[WHAT TO PRODUCE]: Looking through the data, please report how many lines contain the string "agent", giving nothing but the number.

Top of PROVIDED MATERIAL

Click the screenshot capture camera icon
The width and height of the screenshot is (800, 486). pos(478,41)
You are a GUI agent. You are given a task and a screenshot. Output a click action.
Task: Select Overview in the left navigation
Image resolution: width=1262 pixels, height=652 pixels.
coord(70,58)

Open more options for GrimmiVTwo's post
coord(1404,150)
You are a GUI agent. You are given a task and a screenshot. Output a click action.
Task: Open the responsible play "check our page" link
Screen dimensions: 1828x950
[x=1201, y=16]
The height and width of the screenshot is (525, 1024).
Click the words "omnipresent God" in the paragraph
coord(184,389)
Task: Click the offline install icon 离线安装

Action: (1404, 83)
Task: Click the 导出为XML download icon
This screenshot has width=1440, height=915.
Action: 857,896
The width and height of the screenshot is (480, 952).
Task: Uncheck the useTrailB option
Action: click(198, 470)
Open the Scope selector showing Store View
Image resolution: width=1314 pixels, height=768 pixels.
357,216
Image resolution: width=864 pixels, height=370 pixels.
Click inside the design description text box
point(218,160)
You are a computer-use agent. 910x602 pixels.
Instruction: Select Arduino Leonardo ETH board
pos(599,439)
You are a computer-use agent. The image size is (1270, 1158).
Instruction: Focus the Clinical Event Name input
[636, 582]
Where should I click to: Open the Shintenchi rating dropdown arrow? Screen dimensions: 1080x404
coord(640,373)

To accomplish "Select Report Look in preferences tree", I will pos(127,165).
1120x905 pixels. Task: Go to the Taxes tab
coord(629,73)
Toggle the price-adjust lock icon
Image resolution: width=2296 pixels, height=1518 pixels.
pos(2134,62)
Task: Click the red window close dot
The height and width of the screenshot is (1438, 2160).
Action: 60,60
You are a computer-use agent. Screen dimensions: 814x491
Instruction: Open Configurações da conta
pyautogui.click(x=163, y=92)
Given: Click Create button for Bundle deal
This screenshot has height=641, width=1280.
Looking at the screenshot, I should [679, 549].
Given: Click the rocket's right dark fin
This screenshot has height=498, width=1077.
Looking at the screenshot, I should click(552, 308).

Bottom of PROVIDED MATERIAL

[TASK OUTPUT]: 5